Since this uses BPF, only the root user can use this tool.

Requirements

CONFIG_BPF and bcc.

Options

-p PID Trace this PID only.

-j

Trace output in CSV format.

min_ms

Minimum I/O latency (duration) to trace, in milliseconds. Default is 10 ms.

Examples

Trace synchronous file reads and writes slower than 10 ms:

# nfsslower

Trace slower than 1 ms:

# nfsslower 1

Trace slower than 1 ms, and output just the fields in parsable format (CSV):

# nfsslower -j 1

Trace all file reads and writes (warning: the output will be verbose):

# nfsslower 0

Trace slower than 1 ms, for PID 181 only:

# nfsslower -p 181 1

Fields

TIME(s)

Time of I/O completion since the first I/O seen, in seconds.

COMM

Process name.

PID

Process ID.

T

Type of operation. R == read, W == write, O == open, G == getattr.

OFF_KB

File offset for the I/O, in Kbytes.

BYTES

Size of I/O, in bytes.

LAT(ms)

Latency (duration) of I/O, measured from when it was issued by VFS to the filesystem, to when it completed. This time is inclusive of RPC latency, network latency, cache lookup, remote fileserver processing latency, etc.  Its a more accurate measure of the latency suffered by applications performing NFS read/write calls to a fileserver.

FILENAME

A cached kernel file name (comes from dentry->d_name.name).

ENDTIME_us

Completion timestamp, microseconds (-j only).

OFFSET_b

File offset, bytes (-j only).

LATENCY_us

Latency (duration) of the I/O, in microseconds (-j only).

Overhead

This adds low-overhead instrumentation to NFS operations, including reads and writes from the file system cache. Such read, writes and particularly getattrs can be very frequent (depending on the workload; eg, 1M/sec), at which point the overhead of this tool (even if it prints no "slower" events) can begin to become significant. Measure and quantify before use. If this continues to be a problem, consider switching to a tool that prints in-kernel summaries only. This tool has been tested with NFSv3 & NVSv4, but it might work with NFSv{1,2}, since it is tracing the generic functions from nfs_file_operations.

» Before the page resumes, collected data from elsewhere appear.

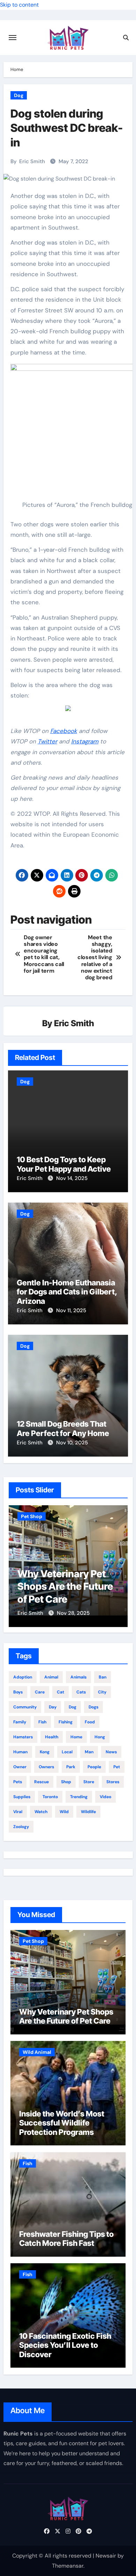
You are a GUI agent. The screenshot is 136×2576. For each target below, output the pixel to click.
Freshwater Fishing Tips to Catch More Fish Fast (66, 2239)
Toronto (50, 1797)
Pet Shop (48, 1516)
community (25, 1707)
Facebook (63, 731)
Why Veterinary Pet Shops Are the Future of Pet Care (66, 2016)
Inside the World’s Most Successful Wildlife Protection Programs (61, 2123)
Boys (18, 1692)
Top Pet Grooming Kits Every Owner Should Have (84, 1586)
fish (42, 1722)
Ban (102, 1677)
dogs (93, 1707)
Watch (41, 1812)
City (102, 1692)
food (90, 1722)
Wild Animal (37, 2052)
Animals (78, 1677)
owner (20, 1767)
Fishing (66, 1722)
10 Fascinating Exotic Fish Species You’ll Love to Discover (65, 2345)
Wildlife (88, 1812)
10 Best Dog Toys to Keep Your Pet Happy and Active (64, 1164)
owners (46, 1767)
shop (66, 1782)
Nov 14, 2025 (72, 1178)
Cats (81, 1692)
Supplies (21, 1797)
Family (19, 1722)
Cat (60, 1692)
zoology (21, 1826)
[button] (118, 1564)
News (111, 1752)
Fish (27, 2163)
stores (112, 1782)
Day (52, 1707)
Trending (79, 1797)
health (51, 1737)
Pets (17, 1782)
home (76, 1737)
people (94, 1767)
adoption (22, 1677)
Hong (100, 1737)
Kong (45, 1752)
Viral (17, 1812)
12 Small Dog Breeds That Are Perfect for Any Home (63, 1428)
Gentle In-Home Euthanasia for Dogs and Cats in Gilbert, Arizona (67, 1292)
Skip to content (19, 4)
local (67, 1752)
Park (70, 1767)
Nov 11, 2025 (71, 1310)
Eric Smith (32, 161)
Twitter (47, 741)
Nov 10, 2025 (72, 1442)
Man (89, 1752)
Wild (64, 1812)
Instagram (84, 741)
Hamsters (23, 1737)
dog (72, 1707)
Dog (18, 95)
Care (40, 1692)
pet (116, 1767)
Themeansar (67, 2565)
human (20, 1752)
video (105, 1797)
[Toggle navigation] (12, 37)
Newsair (106, 2555)
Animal (51, 1677)
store (88, 1782)
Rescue (41, 1782)
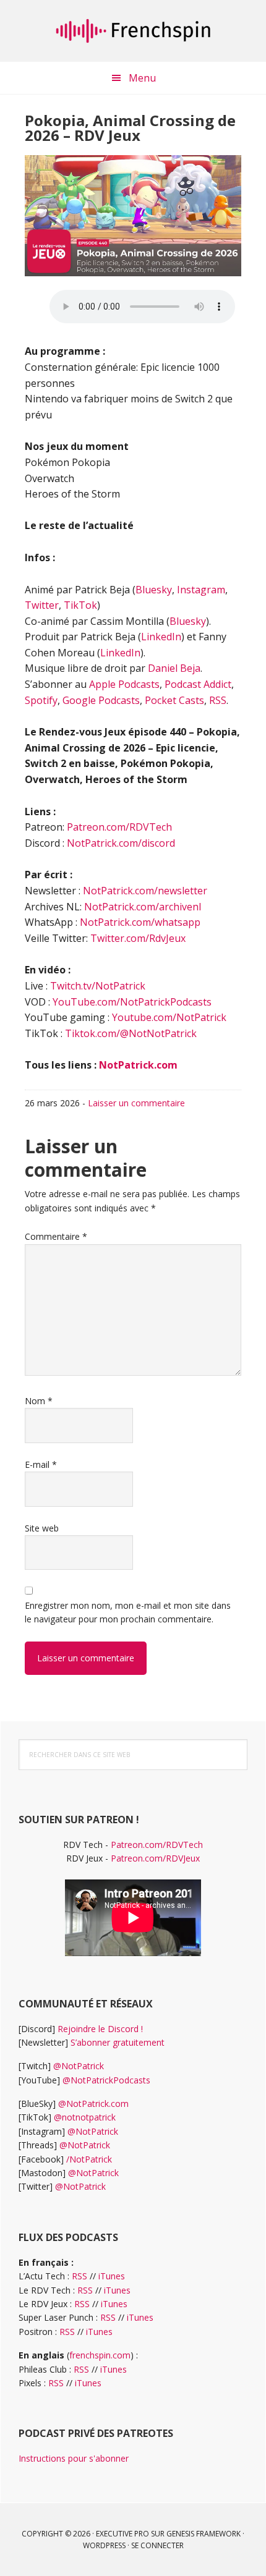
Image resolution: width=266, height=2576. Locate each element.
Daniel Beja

Note that the overhead of this tool should be less than fileslower(8), as this tool targets NFS functions only, and not all file read/write paths.

Source

This is from bcc.

https://github.com/iovisor/bcc

Also look in the bcc distribution for a companion nfsslower_examples.txt file containing example usage, output, and commentary for this tool.

OS

Linux

Stability

Unstable - in development.

Author

Samuel Nair

See Also

biosnoop(8), funccount(8), fileslower(8)

Info

2017-09-01 USER COMMANDS